From the perspective of the Act and the Regulation, supervisors act as representatives of the employer. In this sense, the supervisor is the “eyes and ears” on the ground to ensure the workplace is safe. Therefore, many of the supervisor’s responsibilities echo those of the employer’s. A supervisor’s responsibilities include1,:
- Ensuring the health and safety of all workers under their direct supervision.
- Knowing the work-related hazards and the applicable regulations.
- Ensuring workers under their direct supervision understand the hazards, know how to protect themselves, and adhere to safe work practices.
- Ensuring workers have personal protective equipment and know how to use it.
- Consulting with the joint occupational health and safety committee.
- Correcting and investigating unsafe acts and conditions that they observe or are reported to them.

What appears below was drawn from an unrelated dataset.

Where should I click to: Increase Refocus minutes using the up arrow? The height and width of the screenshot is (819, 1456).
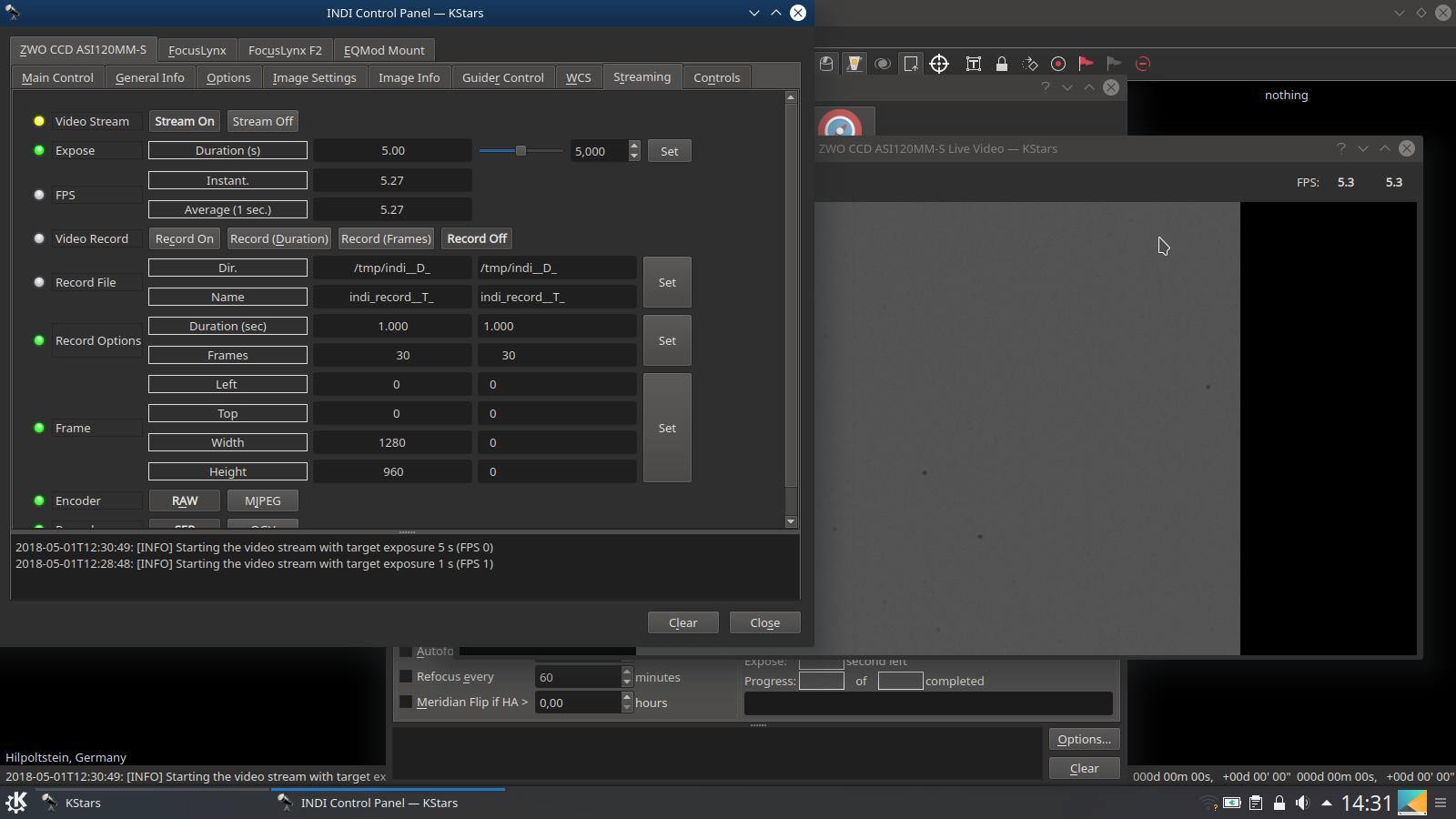tap(627, 672)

The question then remains, who qualifies as a supervisor? In health care, supervisors tend to have titles like “case manager”, “charge nurse”, “team leader”, or “director of care”. To determine whether or not you would qualify as a supervisor in a particular situation, ask yourself three questions2:
- Do you instruct other staff in the work they do?
- Do you provide instruction on what work staff are to perform?
- Do you have control over how staff do their work?
If you answer “yes” to all three of these questions, you are a supervisor. As a supervisor, you are legally responsible for the health and safety of those you are supervising.
When acting as a supervisor, you have several concrete ways in which you can ensure you are meeting your legal obligations1,2:
1. Ensure your staff are informed, equipped, and competent.
Ensuring staff are informed means they understand the tasks, the associated hazards, and how to control risk where it can’t be eliminated. It also means communicating information among staff that is relevant to their health and safety (e.g. “Mr. Jones hasn’t been able to transfer independently today – make sure you use a lift.”). Ensuring staff are equipped means they have the proper equipment and resources to do their tasks. Finally, ensuring staff are competent means they have the necessary orientation and training to be safe in the workplace. Practically, this can be achieved in a number of ways:
- Use safety huddles to inform staff of changes in resident status, review a key safety practice, or discuss safety concerns.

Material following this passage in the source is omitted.